■ WHAT THE TASK ASKS ■
Write out the passage of the article on Fr. James Martin and accusations of heresy, starting with "Fr. James Martin, S.J., and" and going on through "actual contradiction of revealed truths.".

The Dispatch: More from CWR...

Fr. James Martin, S.J., and accusations of heresy

Fr. Martin’s rebuff of heresy accusations suggests that either he does not know or does not wish to acknowledge that “heresy” is not limited to the actual contradiction of revealed truths.

Fr. James Martin, S.J., is the author of "Building a Bridge: How the Catholic Church and the LGBT Community Can Enter into a Relationship of Respect, Compassion, and Sensitivity" (Image: YouTube)

Two important essays, one by Janet Smith at Catholic World Report (29 sep 2017) and the other by Dan Hitchens at First Things (2 oct 2017), along with their links to and quotes from Fr James Martin’s own words (and sometimes, as Smith and Hitchens note, to Martin’s refusal to say certain words), occasion these comments on Martin’s recent complaints (21 sep 2017) that he has “been accused of heresy, ridiculously, by some critics (I’m not contradicting any revealed truths).” There are several issues to sort out here.

First, yes, I am very sure that some of the accusations of heresy made against Martin are, indeed, ridiculous. As are some of Martin’s accusations that, for example, among his critics: “Heresy” is a word they use as frequently as “and” and “the.” Apparently there is plenty of ridiculousness floating around out there. All purveyors of the ridiculous should cease spouting it.

To my canonical observations.

■ DATA ■
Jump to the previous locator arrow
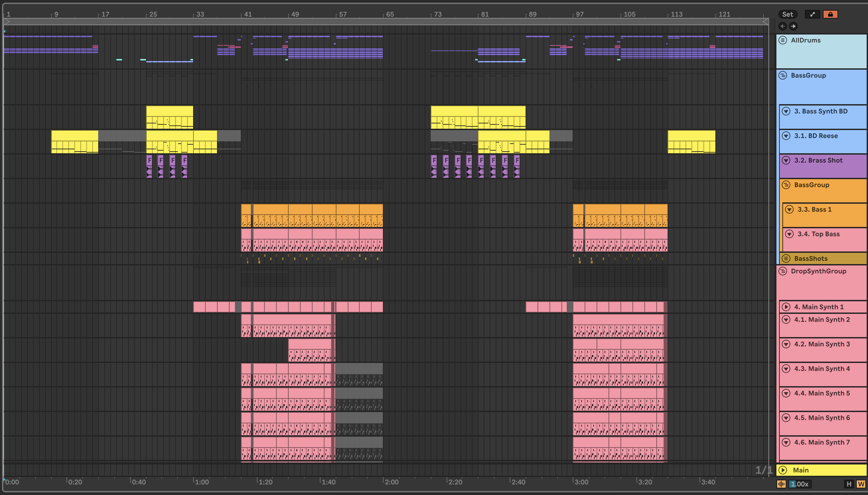The image size is (868, 495). 783,26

■ CORRECT RESULT ■
Fr. James Martin, S.J., and accusations of heresy

Fr. Martin’s rebuff of heresy accusations suggests that either he does not know or does not wish to acknowledge that “heresy” is not limited to the actual contradiction of revealed truths.